Some 900 light years away in the constellation Puppis, the planet WASP-121b is proving an interesting test case as we probe ever deeper into exoplanetary atmospheres. As has been the case with so many early atmosphere studies, WASP-121b, also known as Tylos, is a hot-Jupiter, with a year lasting about thirty Earth hours, in a vise-like tidal lock that leaves one side always facing the star, the other away. What we gain in two new studies of this world is an unprecedented map of the atmosphere’s structure.

At stake here is a 3D look into what goes on as differing air flows move from one side of the planet to the other. A jet stream moves material around its equator, but there is a separate flow at lower altitudes that pumps gas from the hottest regions to the dark side. “This kind of climate has never been seen before on any planet,” says Julia Victoria Seidel (European Southern Observatory), lead author of a paper that appears today in Nature. Seidel points out that we have nothing in the Solar System to rival the speed and violence of the jet stream as it crosses the hot side of Tylos.

The astronomers used the European Southern Observatory’s Very Large Telescope, combining all four units to parse out the movement of chemical elements like iron and titanium in the weather patterns produced by these layered winds. What’s particularly significant here is the fact that we are now able to delve into an exoplanet atmosphere at three levels, analyzing variations in altitude as well as across varying regions on the world, and finally the interactions that produce weather patterns, form clouds and induce precipitation. Such 3D models take us to the greatest level of complexity yet.

“The VLT enabled us to probe three different layers of the exoplanet’s atmosphere in one fell swoop,” says study co-author Leonardo A. dos Santos, an assistant astronomer at the Space Telescope Science Institute in Baltimore. Tracking the movements of iron, sodium and hydrogen, the researchers could follow the course of winds at different layers in the planet’s atmosphere. A second paper, published in Astronomy & Astrophysics, announced the discovery of titanium in the atmosphere.

Image: Structure and motion of the atmosphere of the exoplanet Tylos. Astronomers have peered through the atmosphere of a planet beyond the Solar System, mapping its 3D structure for the first time. By combining all four telescope units of the European Southern Observatory’s Very Large Telescope (ESO’s VLT), they found powerful winds carrying chemical elements like iron and titanium, creating intricate weather patterns across the planet’s atmosphere. The discovery opens the door for detailed studies of the chemical makeup and weather of other alien worlds. Credit: ESO.

Note what we have in the image above. The paper describes it this way:

…a unilateral flow from the hot starfacing side to the cooler space-facing side of the planet sits below an equatorial super-rotational jet stream. By resolving the vertical structure of atmospheric dynamics, we move beyond integrated global snapshots of the atmosphere, enabling more accurate identification of flow patterns and allowing for a more nuanced comparison to models.

And that’s the key here – refining existing models to pave the way for future work.
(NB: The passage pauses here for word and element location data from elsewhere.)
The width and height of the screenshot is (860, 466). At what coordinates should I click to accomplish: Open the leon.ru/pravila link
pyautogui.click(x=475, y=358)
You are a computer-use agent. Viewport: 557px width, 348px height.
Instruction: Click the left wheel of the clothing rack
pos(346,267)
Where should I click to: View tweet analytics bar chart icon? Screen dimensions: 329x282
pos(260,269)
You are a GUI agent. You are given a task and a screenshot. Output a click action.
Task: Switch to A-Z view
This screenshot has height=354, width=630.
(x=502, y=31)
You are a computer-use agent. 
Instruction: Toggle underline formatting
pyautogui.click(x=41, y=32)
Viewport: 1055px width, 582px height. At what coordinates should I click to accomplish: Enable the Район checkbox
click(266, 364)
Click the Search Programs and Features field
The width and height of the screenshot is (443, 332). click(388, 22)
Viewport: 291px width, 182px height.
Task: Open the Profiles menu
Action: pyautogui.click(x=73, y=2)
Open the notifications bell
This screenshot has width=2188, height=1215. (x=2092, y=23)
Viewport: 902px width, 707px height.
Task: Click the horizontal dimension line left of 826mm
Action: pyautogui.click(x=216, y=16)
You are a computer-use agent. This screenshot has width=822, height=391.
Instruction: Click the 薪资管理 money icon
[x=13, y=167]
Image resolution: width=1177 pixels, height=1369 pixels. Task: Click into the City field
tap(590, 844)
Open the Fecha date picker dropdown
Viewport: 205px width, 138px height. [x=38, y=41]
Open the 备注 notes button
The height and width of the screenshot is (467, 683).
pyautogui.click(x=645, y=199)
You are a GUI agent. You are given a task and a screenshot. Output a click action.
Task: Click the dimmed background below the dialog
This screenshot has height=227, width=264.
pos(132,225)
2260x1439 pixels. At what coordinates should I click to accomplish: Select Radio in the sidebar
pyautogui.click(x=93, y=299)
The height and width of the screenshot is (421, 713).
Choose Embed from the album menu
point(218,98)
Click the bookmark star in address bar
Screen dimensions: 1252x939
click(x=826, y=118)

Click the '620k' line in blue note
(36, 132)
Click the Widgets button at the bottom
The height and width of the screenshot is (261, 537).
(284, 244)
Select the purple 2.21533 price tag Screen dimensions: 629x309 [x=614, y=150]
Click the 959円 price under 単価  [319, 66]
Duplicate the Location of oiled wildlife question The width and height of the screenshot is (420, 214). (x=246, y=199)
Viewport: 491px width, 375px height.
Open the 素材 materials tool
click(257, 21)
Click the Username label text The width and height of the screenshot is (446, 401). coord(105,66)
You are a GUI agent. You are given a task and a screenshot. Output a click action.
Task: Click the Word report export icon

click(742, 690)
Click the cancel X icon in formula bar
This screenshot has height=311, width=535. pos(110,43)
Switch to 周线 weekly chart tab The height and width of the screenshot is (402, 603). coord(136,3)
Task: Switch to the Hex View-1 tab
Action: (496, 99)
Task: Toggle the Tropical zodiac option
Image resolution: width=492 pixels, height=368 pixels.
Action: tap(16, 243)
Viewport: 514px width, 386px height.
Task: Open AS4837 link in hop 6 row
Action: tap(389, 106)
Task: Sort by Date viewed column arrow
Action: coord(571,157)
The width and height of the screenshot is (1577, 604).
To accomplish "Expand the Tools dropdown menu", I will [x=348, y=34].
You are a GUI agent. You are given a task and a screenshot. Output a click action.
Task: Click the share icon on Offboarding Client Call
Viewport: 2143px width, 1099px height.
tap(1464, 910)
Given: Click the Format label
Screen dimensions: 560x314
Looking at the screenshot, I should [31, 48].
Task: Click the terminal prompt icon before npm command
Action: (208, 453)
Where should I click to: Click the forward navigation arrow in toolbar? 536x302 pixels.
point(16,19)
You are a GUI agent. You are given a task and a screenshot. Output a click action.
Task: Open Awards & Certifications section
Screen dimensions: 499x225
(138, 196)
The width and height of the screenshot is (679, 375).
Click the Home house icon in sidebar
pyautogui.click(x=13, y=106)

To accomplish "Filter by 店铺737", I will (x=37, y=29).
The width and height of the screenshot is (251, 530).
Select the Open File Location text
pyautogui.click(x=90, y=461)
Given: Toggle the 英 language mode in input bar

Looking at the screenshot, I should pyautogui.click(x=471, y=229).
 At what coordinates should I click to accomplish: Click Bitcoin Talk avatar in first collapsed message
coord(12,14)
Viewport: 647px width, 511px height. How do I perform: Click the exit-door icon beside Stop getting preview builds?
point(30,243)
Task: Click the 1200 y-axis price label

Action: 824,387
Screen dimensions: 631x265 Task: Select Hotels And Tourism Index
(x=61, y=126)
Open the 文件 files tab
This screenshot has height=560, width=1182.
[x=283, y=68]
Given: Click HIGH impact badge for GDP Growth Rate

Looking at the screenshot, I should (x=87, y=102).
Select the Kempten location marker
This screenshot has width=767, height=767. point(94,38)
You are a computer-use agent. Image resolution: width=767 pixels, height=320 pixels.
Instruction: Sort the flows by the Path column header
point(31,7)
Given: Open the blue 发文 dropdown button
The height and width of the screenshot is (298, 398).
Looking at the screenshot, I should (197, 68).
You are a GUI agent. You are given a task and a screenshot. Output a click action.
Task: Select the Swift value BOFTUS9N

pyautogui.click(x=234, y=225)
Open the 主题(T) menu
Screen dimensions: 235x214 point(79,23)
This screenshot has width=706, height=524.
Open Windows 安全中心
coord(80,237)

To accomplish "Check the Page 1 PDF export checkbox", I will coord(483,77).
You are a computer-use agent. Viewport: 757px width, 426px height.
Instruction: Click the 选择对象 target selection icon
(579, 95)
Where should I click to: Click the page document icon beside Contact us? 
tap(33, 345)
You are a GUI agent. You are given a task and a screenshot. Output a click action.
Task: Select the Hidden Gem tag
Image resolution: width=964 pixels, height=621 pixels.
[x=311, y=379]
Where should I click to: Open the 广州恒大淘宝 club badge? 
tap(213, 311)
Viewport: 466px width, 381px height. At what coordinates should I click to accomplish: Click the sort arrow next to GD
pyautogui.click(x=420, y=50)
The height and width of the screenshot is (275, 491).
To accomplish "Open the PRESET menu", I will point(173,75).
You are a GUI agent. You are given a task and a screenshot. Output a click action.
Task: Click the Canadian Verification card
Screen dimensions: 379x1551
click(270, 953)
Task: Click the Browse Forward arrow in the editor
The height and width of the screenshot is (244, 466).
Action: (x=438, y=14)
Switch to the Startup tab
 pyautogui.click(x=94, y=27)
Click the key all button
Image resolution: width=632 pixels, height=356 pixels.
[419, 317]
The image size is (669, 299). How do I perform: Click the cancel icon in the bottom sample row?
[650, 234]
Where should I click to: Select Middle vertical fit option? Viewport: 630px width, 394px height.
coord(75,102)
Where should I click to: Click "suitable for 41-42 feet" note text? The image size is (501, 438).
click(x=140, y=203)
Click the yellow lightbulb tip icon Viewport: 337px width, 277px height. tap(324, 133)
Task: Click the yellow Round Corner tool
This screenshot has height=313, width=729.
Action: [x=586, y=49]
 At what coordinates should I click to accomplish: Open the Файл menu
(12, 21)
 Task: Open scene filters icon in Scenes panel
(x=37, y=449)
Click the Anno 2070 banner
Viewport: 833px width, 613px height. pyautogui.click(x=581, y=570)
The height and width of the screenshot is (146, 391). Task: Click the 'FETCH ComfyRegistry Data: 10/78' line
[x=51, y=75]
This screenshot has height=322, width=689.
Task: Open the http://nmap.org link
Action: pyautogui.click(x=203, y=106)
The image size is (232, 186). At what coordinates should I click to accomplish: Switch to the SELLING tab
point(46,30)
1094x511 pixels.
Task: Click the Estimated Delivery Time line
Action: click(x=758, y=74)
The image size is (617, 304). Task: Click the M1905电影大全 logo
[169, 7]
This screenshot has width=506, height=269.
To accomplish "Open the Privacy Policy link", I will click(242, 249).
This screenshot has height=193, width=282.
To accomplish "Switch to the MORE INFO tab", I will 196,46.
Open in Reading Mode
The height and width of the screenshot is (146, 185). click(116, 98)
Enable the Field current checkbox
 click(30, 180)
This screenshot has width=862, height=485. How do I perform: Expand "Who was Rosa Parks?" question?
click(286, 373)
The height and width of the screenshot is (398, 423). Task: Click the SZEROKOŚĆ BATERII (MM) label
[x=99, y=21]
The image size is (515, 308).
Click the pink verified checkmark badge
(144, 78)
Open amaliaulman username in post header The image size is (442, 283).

Digging into the 3D structure of the atmosphere required the VLT’s ESPRESSO spectrograph, collecting four times the light of an individual instrument to reveal the planet as it transited its star, a F-class star with mass and radius close to that of the Sun. Planet Tylos is named after the ancient Greek name for Bahrain, as part of the NameExoWorlds project. The host star bears the name Dilmun after the ancient civilization emergent on a trade route in the region after the 3rd millennium BC.

The Seidel et al. paper notes that existing Global Circulation Models (3D) do not fully capture what is observed at WASP-121b, making scenarios like these valuable testbeds for advancing the state of the art. Extremely Large Telescopes now under development will be able to put these refined models to work as they broaden the study of exoplanet atmospheres in extreme conditions:

The discrepancy between GCMs and the provided observations highlight the impact of high signal-to-noise ratio data of extreme worlds such as ultra-hot Jupiters in benchmarking our current understanding of atmospheric dynamics. This study marks a shift in our observational understanding of planetary atmospheres beyond our solar system. By probing the atmospheric winds in unprecedented precision, we unveil the 3D structure of atmospheric flows, most importantly the vertical transitions between layers from the deep sub-to-anti-stellar-point winds to a surprisingly pronounced equatorial jet stream. These benchmark observations made possible by ESPRESSO’s 4-UT mode serve as a catalyst for the advancement of global circulation models across wider vertical pressure ranges thus significantly advancing our knowledge on atmospheric dynamics.

The papers are Seidel et al., “Vertical structure of an exoplanet’s atmospheric jet stream,” Nature 18 February 2025 (abstract) and Prinoth et al., “Titanium chemistry of WASP-121 b with ESPRESSO in 4-UT mode,” in process at Astronomy & Astrophysics (preprint).